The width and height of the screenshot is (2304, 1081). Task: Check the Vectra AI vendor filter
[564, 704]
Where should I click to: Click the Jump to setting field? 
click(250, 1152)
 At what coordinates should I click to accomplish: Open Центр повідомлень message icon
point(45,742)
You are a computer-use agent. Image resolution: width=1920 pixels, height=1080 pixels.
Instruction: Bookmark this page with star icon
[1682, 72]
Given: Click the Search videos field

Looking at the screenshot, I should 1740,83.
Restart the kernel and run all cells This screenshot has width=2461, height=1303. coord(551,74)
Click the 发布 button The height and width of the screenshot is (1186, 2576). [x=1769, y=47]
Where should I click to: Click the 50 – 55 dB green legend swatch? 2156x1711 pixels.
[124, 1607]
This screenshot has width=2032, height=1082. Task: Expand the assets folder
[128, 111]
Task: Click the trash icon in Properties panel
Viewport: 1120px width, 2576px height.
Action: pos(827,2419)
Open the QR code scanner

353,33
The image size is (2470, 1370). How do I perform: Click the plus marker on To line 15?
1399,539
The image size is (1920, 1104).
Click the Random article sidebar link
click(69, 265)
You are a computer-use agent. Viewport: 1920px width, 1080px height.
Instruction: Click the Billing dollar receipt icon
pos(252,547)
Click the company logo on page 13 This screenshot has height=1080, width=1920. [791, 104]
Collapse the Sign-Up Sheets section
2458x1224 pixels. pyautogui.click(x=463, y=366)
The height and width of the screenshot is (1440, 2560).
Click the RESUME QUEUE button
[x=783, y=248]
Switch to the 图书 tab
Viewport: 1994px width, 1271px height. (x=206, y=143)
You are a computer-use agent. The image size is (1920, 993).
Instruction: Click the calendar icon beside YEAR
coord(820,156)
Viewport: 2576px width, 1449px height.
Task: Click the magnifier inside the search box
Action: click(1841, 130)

—————

## Assignment
Looking at the records above, please output exactly the lines that run from the one holding "Given: Click the Search videos field" to the final line, and only those.

## Result below
Given: Click the Search videos field

Looking at the screenshot, I should 1740,83.
Restart the kernel and run all cells This screenshot has width=2461, height=1303. coord(551,74)
Click the 发布 button The height and width of the screenshot is (1186, 2576). [x=1769, y=47]
Where should I click to: Click the 50 – 55 dB green legend swatch? 2156x1711 pixels.
[124, 1607]
This screenshot has width=2032, height=1082. Task: Expand the assets folder
[128, 111]
Task: Click the trash icon in Properties panel
Viewport: 1120px width, 2576px height.
Action: pos(827,2419)
Open the QR code scanner

353,33
The image size is (2470, 1370). How do I perform: Click the plus marker on To line 15?
1399,539
The image size is (1920, 1104).
Click the Random article sidebar link
click(69, 265)
You are a computer-use agent. Viewport: 1920px width, 1080px height.
Instruction: Click the Billing dollar receipt icon
pos(252,547)
Click the company logo on page 13 This screenshot has height=1080, width=1920. [791, 104]
Collapse the Sign-Up Sheets section
2458x1224 pixels. pyautogui.click(x=463, y=366)
The height and width of the screenshot is (1440, 2560).
Click the RESUME QUEUE button
[x=783, y=248]
Switch to the 图书 tab
Viewport: 1994px width, 1271px height. (x=206, y=143)
You are a computer-use agent. The image size is (1920, 993).
Instruction: Click the calendar icon beside YEAR
coord(820,156)
Viewport: 2576px width, 1449px height.
Task: Click the magnifier inside the search box
Action: click(1841, 130)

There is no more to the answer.